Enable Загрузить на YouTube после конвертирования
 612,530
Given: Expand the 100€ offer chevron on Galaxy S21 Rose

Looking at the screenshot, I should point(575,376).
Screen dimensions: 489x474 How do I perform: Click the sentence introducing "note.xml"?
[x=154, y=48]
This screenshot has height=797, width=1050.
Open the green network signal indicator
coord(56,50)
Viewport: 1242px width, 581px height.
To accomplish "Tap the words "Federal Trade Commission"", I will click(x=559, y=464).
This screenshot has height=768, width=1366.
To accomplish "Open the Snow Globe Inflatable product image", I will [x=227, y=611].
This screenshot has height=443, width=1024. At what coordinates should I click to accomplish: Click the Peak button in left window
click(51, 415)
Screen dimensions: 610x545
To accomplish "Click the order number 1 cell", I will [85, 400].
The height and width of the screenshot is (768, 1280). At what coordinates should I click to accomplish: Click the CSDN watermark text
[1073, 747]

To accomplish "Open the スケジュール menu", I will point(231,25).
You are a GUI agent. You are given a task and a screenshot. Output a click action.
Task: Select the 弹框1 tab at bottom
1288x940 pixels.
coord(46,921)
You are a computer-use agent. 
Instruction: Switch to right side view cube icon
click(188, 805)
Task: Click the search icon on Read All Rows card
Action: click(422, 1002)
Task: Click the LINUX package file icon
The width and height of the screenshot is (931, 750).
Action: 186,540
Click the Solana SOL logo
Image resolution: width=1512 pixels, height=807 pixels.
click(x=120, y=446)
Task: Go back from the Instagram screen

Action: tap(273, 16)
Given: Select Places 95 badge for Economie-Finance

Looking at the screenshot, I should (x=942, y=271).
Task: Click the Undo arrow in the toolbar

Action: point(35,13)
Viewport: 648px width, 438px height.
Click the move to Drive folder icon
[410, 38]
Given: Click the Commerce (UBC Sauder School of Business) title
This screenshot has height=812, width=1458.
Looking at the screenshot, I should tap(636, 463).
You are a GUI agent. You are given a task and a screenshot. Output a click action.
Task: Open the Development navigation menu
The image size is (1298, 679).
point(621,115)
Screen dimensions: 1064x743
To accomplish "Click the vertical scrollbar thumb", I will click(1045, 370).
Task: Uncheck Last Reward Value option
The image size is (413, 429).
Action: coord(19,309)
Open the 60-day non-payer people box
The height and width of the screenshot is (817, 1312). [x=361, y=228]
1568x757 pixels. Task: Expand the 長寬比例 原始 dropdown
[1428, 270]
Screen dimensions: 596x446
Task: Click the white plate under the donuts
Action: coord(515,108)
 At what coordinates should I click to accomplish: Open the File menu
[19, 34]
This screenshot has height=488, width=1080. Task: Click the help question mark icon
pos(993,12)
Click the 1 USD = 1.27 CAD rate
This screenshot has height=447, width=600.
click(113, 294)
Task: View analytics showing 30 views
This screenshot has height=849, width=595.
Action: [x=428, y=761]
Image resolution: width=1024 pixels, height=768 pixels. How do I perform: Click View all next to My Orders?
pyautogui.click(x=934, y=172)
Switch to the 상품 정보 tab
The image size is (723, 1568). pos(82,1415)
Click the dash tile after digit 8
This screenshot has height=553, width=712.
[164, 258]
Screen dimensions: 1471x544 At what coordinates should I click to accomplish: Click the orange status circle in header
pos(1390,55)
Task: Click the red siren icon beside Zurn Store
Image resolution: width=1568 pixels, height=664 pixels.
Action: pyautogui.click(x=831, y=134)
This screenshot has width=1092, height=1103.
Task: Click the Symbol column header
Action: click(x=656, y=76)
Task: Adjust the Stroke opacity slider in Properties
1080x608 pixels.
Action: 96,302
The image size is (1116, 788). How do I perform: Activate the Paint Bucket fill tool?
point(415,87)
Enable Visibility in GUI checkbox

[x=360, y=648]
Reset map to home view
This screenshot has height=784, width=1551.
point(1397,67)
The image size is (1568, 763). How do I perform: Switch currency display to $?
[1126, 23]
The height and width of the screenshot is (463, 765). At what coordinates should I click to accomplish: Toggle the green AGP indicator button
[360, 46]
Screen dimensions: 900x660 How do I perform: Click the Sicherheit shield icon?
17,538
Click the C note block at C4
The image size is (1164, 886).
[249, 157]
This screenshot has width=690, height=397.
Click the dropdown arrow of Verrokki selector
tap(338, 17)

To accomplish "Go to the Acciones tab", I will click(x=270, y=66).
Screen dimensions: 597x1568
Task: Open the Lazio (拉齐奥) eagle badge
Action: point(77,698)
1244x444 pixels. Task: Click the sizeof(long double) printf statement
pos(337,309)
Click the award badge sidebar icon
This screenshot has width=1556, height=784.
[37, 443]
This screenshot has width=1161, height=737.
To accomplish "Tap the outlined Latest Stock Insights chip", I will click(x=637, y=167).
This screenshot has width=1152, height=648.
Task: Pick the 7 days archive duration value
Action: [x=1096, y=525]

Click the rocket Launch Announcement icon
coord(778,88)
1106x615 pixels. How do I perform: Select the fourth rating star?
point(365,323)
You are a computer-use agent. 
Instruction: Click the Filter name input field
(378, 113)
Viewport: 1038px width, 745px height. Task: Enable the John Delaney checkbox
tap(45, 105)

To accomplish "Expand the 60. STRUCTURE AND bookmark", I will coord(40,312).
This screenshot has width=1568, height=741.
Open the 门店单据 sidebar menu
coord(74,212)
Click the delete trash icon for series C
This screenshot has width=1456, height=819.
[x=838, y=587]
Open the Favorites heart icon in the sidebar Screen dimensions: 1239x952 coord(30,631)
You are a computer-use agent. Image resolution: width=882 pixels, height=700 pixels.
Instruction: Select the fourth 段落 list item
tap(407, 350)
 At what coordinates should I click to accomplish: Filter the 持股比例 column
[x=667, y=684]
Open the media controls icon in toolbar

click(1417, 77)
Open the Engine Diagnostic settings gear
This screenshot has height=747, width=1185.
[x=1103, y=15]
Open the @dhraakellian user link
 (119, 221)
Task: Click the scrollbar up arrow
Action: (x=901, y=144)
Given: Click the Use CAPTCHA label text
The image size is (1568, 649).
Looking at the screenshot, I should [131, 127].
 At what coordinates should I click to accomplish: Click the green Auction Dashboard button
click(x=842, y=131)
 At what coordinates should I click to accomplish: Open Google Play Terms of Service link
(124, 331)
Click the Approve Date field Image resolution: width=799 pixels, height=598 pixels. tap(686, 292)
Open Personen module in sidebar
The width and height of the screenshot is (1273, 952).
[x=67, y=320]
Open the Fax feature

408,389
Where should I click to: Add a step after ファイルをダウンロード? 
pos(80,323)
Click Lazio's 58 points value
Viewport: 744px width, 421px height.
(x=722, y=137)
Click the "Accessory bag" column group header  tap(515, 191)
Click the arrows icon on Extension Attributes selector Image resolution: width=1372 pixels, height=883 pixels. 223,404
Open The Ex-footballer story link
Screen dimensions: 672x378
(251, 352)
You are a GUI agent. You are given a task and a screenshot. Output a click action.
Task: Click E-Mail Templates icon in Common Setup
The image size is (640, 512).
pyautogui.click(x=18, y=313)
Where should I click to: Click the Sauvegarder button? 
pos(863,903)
⁂
PROBLEM TO WORK ON: An exact repetition of all the records above is required.

SOLUTION TO THIS TASK:
Enable Загрузить на YouTube после конвертирования
 612,530
Given: Expand the 100€ offer chevron on Galaxy S21 Rose

Looking at the screenshot, I should point(575,376).
Screen dimensions: 489x474 How do I perform: Click the sentence introducing "note.xml"?
[x=154, y=48]
This screenshot has height=797, width=1050.
Open the green network signal indicator
coord(56,50)
Viewport: 1242px width, 581px height.
To accomplish "Tap the words "Federal Trade Commission"", I will click(x=559, y=464).
This screenshot has height=768, width=1366.
To accomplish "Open the Snow Globe Inflatable product image", I will [x=227, y=611].
This screenshot has height=443, width=1024. At what coordinates should I click to accomplish: Click the Peak button in left window
click(51, 415)
Screen dimensions: 610x545
To accomplish "Click the order number 1 cell", I will [85, 400].
The height and width of the screenshot is (768, 1280). At what coordinates should I click to accomplish: Click the CSDN watermark text
[1073, 747]

To accomplish "Open the スケジュール menu", I will point(231,25).
You are a GUI agent. You are given a task and a screenshot. Output a click action.
Task: Select the 弹框1 tab at bottom
1288x940 pixels.
coord(46,921)
You are a computer-use agent. 
Instruction: Switch to right side view cube icon
click(188, 805)
Task: Click the search icon on Read All Rows card
Action: click(422, 1002)
Task: Click the LINUX package file icon
The width and height of the screenshot is (931, 750).
Action: 186,540
Click the Solana SOL logo
Image resolution: width=1512 pixels, height=807 pixels.
click(x=120, y=446)
Task: Go back from the Instagram screen

Action: tap(273, 16)
Given: Select Places 95 badge for Economie-Finance

Looking at the screenshot, I should (x=942, y=271).
Task: Click the Undo arrow in the toolbar

Action: point(35,13)
Viewport: 648px width, 438px height.
Click the move to Drive folder icon
[410, 38]
Given: Click the Commerce (UBC Sauder School of Business) title
This screenshot has height=812, width=1458.
Looking at the screenshot, I should tap(636, 463).
You are a GUI agent. You are given a task and a screenshot. Output a click action.
Task: Open the Development navigation menu
The image size is (1298, 679).
point(621,115)
Screen dimensions: 1064x743
To accomplish "Click the vertical scrollbar thumb", I will click(1045, 370).
Task: Uncheck Last Reward Value option
The image size is (413, 429).
Action: coord(19,309)
Open the 60-day non-payer people box
The height and width of the screenshot is (817, 1312). [x=361, y=228]
1568x757 pixels. Task: Expand the 長寬比例 原始 dropdown
[1428, 270]
Screen dimensions: 596x446
Task: Click the white plate under the donuts
Action: coord(515,108)
 At what coordinates should I click to accomplish: Open the File menu
[19, 34]
This screenshot has height=488, width=1080. Task: Click the help question mark icon
pos(993,12)
Click the 1 USD = 1.27 CAD rate
This screenshot has height=447, width=600.
click(113, 294)
Task: View analytics showing 30 views
This screenshot has height=849, width=595.
Action: [x=428, y=761]
Image resolution: width=1024 pixels, height=768 pixels. How do I perform: Click View all next to My Orders?
pyautogui.click(x=934, y=172)
Switch to the 상품 정보 tab
The image size is (723, 1568). pos(82,1415)
Click the dash tile after digit 8
This screenshot has height=553, width=712.
[164, 258]
Screen dimensions: 1471x544 At what coordinates should I click to accomplish: Click the orange status circle in header
pos(1390,55)
Task: Click the red siren icon beside Zurn Store
Image resolution: width=1568 pixels, height=664 pixels.
Action: pyautogui.click(x=831, y=134)
This screenshot has width=1092, height=1103.
Task: Click the Symbol column header
Action: click(x=656, y=76)
Task: Adjust the Stroke opacity slider in Properties
1080x608 pixels.
Action: 96,302
The image size is (1116, 788). How do I perform: Activate the Paint Bucket fill tool?
point(415,87)
Enable Visibility in GUI checkbox

[x=360, y=648]
Reset map to home view
This screenshot has height=784, width=1551.
point(1397,67)
The image size is (1568, 763). How do I perform: Switch currency display to $?
[1126, 23]
The height and width of the screenshot is (463, 765). At what coordinates should I click to accomplish: Toggle the green AGP indicator button
[360, 46]
Screen dimensions: 900x660 How do I perform: Click the Sicherheit shield icon?
17,538
Click the C note block at C4
The image size is (1164, 886).
[249, 157]
This screenshot has width=690, height=397.
Click the dropdown arrow of Verrokki selector
tap(338, 17)

To accomplish "Go to the Acciones tab", I will click(x=270, y=66).
Screen dimensions: 597x1568
Task: Open the Lazio (拉齐奥) eagle badge
Action: point(77,698)
1244x444 pixels. Task: Click the sizeof(long double) printf statement
pos(337,309)
Click the award badge sidebar icon
This screenshot has width=1556, height=784.
[37, 443]
This screenshot has width=1161, height=737.
To accomplish "Tap the outlined Latest Stock Insights chip", I will click(x=637, y=167).
This screenshot has width=1152, height=648.
Task: Pick the 7 days archive duration value
Action: [x=1096, y=525]

Click the rocket Launch Announcement icon
coord(778,88)
1106x615 pixels. How do I perform: Select the fourth rating star?
point(365,323)
You are a computer-use agent. 
Instruction: Click the Filter name input field
(378, 113)
Viewport: 1038px width, 745px height. Task: Enable the John Delaney checkbox
tap(45, 105)

To accomplish "Expand the 60. STRUCTURE AND bookmark", I will coord(40,312).
This screenshot has width=1568, height=741.
Open the 门店单据 sidebar menu
coord(74,212)
Click the delete trash icon for series C
This screenshot has width=1456, height=819.
[x=838, y=587]
Open the Favorites heart icon in the sidebar Screen dimensions: 1239x952 coord(30,631)
You are a computer-use agent. Image resolution: width=882 pixels, height=700 pixels.
Instruction: Select the fourth 段落 list item
tap(407, 350)
 At what coordinates should I click to accomplish: Filter the 持股比例 column
[x=667, y=684]
Open the media controls icon in toolbar

click(1417, 77)
Open the Engine Diagnostic settings gear
This screenshot has height=747, width=1185.
[x=1103, y=15]
Open the @dhraakellian user link
 (119, 221)
Task: Click the scrollbar up arrow
Action: (x=901, y=144)
Given: Click the Use CAPTCHA label text
The image size is (1568, 649).
Looking at the screenshot, I should [131, 127].
 At what coordinates should I click to accomplish: Click the green Auction Dashboard button
click(x=842, y=131)
 At what coordinates should I click to accomplish: Open Google Play Terms of Service link
(124, 331)
Click the Approve Date field Image resolution: width=799 pixels, height=598 pixels. tap(686, 292)
Open Personen module in sidebar
The width and height of the screenshot is (1273, 952).
[x=67, y=320]
Open the Fax feature

408,389
Where should I click to: Add a step after ファイルをダウンロード? 
pos(80,323)
Click Lazio's 58 points value
Viewport: 744px width, 421px height.
(x=722, y=137)
Click the "Accessory bag" column group header  tap(515, 191)
Click the arrows icon on Extension Attributes selector Image resolution: width=1372 pixels, height=883 pixels. 223,404
Open The Ex-footballer story link
Screen dimensions: 672x378
(251, 352)
You are a GUI agent. You are given a task and a screenshot. Output a click action.
Task: Click E-Mail Templates icon in Common Setup
The image size is (640, 512).
pyautogui.click(x=18, y=313)
Where should I click to: Click the Sauvegarder button? 
pos(863,903)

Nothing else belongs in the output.